■ What to produce
In this exercise, set down every entry that follows exactly as it appears.

Records excerpted from a collection
===

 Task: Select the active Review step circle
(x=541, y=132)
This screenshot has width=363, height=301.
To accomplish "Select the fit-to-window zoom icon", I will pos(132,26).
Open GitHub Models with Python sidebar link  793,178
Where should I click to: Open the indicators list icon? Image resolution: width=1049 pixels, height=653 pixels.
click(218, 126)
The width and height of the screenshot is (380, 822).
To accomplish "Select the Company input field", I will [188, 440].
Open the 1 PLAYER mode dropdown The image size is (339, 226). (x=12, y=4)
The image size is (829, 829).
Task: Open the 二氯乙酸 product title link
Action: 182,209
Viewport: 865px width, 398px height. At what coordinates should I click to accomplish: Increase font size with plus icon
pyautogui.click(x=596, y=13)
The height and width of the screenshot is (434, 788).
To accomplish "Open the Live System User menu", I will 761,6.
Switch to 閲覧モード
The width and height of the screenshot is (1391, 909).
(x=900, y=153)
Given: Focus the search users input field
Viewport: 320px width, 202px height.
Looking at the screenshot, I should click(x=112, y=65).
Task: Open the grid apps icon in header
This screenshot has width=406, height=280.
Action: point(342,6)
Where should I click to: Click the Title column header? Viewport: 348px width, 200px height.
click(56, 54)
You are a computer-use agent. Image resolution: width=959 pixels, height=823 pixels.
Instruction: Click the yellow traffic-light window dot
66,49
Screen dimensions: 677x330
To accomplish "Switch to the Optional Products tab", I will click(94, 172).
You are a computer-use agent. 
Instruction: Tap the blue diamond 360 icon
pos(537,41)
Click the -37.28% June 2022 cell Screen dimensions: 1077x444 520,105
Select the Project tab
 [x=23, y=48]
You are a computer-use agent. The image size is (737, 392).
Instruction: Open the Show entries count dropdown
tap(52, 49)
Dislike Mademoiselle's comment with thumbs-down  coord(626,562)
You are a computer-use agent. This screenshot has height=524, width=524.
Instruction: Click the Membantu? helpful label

===

■ Exercise solution
 Task: Select the active Review step circle
(x=541, y=132)
This screenshot has width=363, height=301.
To accomplish "Select the fit-to-window zoom icon", I will pos(132,26).
Open GitHub Models with Python sidebar link  793,178
Where should I click to: Open the indicators list icon? Image resolution: width=1049 pixels, height=653 pixels.
click(218, 126)
The width and height of the screenshot is (380, 822).
To accomplish "Select the Company input field", I will [188, 440].
Open the 1 PLAYER mode dropdown The image size is (339, 226). (x=12, y=4)
The image size is (829, 829).
Task: Open the 二氯乙酸 product title link
Action: 182,209
Viewport: 865px width, 398px height. At what coordinates should I click to accomplish: Increase font size with plus icon
pyautogui.click(x=596, y=13)
The height and width of the screenshot is (434, 788).
To accomplish "Open the Live System User menu", I will 761,6.
Switch to 閲覧モード
The width and height of the screenshot is (1391, 909).
(x=900, y=153)
Given: Focus the search users input field
Viewport: 320px width, 202px height.
Looking at the screenshot, I should click(x=112, y=65).
Task: Open the grid apps icon in header
This screenshot has width=406, height=280.
Action: point(342,6)
Where should I click to: Click the Title column header? Viewport: 348px width, 200px height.
click(56, 54)
You are a computer-use agent. Image resolution: width=959 pixels, height=823 pixels.
Instruction: Click the yellow traffic-light window dot
66,49
Screen dimensions: 677x330
To accomplish "Switch to the Optional Products tab", I will click(94, 172).
You are a computer-use agent. 
Instruction: Tap the blue diamond 360 icon
pos(537,41)
Click the -37.28% June 2022 cell Screen dimensions: 1077x444 520,105
Select the Project tab
 [x=23, y=48]
You are a computer-use agent. The image size is (737, 392).
Instruction: Open the Show entries count dropdown
tap(52, 49)
Dislike Mademoiselle's comment with thumbs-down  coord(626,562)
You are a computer-use agent. This screenshot has height=524, width=524.
Instruction: Click the Membantu? helpful label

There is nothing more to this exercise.